School of Biological Sciences

Georgia Institute of Technology

Atlanta, GA USA

tcooper84@gatech.edu

Andrle, Gabriel

Department of Environmental Sciences

Emory University

Atlanta, GA USA

Mendelson, Joseph

School of Biological Sciences

Georgia Institute of Technology

Atlanta, GA USA

Department of Herpetology

Zoo Atlanta

Atlanta GA USA

Anecdotal observations and a few previous studies suggest that lizards may have strong cognitive skills, in part, perhaps, owing to behaviors such as optimal foraging and territoriality. We tested four lizard species in a longitudinal repeated-trials experimental design using a puzzle-feeder device to evaluate learning, in the form of latency trends over time, in three species of monitor lizard (Varanus spp.) and one species of beaded lizard (Heloderma sp).
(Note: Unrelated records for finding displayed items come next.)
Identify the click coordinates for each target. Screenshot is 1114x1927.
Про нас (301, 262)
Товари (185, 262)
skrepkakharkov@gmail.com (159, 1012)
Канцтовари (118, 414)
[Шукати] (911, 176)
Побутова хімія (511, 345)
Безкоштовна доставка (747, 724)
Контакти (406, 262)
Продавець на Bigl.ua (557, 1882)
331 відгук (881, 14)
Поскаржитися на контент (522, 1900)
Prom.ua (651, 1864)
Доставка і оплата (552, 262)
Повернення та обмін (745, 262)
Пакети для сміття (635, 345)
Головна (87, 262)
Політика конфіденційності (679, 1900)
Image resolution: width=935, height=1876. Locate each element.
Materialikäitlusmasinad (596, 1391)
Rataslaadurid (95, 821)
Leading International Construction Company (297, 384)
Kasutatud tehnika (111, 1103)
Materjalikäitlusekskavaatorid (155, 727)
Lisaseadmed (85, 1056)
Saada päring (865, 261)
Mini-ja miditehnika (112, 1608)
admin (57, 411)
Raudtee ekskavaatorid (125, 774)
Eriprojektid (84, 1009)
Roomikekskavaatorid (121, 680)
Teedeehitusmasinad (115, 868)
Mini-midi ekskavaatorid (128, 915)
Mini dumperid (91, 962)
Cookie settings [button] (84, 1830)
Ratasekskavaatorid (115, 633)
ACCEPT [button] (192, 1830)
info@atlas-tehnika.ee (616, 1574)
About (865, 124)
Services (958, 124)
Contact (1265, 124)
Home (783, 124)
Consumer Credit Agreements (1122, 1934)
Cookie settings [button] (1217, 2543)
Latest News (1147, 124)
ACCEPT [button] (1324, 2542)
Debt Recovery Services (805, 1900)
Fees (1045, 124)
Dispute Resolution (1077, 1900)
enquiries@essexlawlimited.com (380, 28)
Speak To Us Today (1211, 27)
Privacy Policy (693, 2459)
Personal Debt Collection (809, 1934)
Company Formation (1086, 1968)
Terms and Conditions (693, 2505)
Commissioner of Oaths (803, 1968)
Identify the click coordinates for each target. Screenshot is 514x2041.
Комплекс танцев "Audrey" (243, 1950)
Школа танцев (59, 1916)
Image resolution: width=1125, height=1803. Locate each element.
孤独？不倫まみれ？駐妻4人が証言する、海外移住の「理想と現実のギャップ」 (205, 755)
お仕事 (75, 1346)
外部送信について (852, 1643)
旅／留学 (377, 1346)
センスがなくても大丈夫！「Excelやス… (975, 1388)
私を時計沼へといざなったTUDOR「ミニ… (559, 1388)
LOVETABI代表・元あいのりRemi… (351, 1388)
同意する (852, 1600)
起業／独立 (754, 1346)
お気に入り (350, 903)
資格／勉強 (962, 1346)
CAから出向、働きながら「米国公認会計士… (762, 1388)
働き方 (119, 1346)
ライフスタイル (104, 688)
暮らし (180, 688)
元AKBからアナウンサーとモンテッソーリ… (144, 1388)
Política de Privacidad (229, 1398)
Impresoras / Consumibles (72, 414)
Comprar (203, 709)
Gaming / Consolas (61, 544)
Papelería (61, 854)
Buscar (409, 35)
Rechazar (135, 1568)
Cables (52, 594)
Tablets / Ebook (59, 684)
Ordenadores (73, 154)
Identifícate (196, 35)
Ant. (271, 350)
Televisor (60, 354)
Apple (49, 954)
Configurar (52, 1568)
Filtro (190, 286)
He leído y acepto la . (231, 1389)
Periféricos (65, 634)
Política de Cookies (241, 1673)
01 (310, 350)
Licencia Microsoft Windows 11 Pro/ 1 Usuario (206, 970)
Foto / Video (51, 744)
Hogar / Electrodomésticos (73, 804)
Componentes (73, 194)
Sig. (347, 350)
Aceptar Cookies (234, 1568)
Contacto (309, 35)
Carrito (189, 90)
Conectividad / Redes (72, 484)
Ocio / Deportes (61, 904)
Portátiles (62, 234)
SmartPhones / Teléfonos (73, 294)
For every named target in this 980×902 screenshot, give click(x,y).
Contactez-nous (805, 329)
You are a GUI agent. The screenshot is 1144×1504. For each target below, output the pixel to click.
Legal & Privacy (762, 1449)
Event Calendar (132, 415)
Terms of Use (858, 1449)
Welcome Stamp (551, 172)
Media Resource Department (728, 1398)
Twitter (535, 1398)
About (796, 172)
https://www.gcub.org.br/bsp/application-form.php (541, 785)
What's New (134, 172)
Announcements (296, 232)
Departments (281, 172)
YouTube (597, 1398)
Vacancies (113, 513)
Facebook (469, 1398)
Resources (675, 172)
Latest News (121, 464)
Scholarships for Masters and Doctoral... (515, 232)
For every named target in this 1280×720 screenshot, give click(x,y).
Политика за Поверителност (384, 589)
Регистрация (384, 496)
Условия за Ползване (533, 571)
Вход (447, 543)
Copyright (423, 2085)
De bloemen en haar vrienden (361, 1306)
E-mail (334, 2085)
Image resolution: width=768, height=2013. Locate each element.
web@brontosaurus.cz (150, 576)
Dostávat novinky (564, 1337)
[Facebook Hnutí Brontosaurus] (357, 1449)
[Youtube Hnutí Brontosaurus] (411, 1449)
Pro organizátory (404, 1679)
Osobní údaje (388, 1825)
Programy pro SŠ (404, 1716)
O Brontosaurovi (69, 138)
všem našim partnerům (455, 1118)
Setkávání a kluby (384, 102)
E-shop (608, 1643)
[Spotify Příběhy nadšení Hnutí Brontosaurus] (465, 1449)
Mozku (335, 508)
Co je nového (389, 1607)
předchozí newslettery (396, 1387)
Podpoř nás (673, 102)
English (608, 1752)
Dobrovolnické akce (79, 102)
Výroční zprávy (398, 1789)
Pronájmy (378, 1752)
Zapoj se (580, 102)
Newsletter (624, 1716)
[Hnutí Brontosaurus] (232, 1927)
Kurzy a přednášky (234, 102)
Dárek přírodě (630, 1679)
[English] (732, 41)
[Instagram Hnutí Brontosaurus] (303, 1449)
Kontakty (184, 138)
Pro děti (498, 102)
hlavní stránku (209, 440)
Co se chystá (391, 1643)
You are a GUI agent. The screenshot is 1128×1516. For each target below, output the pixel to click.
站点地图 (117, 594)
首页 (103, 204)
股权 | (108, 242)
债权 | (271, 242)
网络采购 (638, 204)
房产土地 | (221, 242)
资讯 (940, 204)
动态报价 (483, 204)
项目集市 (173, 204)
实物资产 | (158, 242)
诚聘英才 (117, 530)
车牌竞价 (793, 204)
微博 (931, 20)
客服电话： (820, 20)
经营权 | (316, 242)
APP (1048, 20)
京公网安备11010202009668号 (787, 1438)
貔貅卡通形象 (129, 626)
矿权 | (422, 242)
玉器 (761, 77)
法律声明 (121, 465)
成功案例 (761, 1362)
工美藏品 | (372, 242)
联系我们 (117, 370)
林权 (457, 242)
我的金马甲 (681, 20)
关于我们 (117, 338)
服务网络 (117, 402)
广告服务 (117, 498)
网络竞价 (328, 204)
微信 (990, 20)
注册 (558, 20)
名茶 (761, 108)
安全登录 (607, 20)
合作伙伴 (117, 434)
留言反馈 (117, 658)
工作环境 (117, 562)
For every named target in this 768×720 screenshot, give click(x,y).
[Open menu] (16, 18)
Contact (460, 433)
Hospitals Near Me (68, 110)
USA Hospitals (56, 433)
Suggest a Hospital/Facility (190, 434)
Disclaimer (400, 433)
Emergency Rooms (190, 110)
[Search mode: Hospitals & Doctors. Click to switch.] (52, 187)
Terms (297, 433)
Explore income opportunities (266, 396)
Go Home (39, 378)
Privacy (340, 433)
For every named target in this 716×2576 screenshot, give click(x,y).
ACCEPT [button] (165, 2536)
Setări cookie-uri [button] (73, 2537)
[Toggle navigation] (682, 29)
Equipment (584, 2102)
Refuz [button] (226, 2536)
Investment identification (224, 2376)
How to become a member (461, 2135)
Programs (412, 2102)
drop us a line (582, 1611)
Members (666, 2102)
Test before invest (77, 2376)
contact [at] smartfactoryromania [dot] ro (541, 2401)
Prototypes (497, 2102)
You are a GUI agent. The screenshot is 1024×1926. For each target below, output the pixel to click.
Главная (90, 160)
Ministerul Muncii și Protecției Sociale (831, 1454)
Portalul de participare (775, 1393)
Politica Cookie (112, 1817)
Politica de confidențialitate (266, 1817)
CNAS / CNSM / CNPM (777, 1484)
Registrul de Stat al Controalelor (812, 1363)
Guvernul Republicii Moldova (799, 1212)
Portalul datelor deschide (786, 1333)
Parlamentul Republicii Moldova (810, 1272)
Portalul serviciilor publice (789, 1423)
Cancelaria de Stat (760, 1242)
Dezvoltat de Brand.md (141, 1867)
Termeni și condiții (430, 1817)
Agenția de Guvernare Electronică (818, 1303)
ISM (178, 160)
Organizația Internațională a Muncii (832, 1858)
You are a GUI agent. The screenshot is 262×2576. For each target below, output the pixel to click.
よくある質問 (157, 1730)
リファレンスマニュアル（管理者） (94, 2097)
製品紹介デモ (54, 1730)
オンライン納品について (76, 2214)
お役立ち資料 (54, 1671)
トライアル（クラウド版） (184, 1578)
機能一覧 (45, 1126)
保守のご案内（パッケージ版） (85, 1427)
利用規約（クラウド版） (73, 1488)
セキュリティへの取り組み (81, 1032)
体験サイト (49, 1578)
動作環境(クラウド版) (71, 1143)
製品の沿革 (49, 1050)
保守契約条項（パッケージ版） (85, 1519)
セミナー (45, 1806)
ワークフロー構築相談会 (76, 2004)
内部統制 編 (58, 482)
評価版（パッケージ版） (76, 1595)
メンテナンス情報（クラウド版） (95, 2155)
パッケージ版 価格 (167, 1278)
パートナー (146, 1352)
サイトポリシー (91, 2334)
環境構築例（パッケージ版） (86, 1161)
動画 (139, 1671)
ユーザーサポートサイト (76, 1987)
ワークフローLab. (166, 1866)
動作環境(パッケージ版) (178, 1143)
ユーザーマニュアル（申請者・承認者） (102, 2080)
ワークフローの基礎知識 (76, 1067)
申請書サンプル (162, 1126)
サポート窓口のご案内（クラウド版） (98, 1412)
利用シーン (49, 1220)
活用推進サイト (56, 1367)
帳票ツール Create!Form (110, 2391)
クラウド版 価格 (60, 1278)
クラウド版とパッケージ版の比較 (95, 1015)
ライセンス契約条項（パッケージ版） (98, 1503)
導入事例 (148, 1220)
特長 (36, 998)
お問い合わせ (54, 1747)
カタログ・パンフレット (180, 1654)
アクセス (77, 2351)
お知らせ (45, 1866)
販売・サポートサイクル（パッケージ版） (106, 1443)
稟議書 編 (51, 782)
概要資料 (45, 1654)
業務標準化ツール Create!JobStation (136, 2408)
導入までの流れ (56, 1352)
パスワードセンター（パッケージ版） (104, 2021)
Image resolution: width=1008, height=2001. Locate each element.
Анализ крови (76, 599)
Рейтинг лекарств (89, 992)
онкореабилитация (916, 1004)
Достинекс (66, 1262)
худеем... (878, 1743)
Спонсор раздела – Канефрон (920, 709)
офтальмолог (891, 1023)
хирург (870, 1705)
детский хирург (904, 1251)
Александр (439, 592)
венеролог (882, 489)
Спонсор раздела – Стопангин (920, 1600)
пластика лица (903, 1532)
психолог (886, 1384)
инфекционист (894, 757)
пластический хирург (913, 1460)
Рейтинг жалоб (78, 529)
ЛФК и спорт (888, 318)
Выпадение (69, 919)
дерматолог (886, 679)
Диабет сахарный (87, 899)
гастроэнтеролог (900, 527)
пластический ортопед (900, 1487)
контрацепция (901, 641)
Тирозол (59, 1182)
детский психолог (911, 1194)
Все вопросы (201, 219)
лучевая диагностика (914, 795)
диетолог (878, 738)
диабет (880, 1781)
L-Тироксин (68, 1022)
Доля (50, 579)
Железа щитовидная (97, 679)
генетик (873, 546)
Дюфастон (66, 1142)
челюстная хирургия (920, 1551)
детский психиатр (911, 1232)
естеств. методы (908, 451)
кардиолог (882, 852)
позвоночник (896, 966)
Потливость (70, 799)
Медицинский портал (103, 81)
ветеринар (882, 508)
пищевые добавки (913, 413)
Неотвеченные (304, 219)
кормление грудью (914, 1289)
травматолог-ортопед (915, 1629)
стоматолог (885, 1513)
We used a Bayesian multilevel modeling statistical design and incorporated unsuccessful trials as censored data. Collectively, all lizard subjects showed a pattern of decreasing latencies over time. We interpret this pattern as learning among our lizards. Notable individual and inter-specific differences were evident, however, suggesting differing cognitive abilities among our sample. In this case, the monitor lizards exhibited steeper declines in latencies and greatly reduced variation in comparison to the beaded lizards. We found differential use of the claws versus the snout among the lizards, which is consistent with a previously posed hypothesis based on different species than we measured. This study expands on the paucity of studies of reptilian cognition.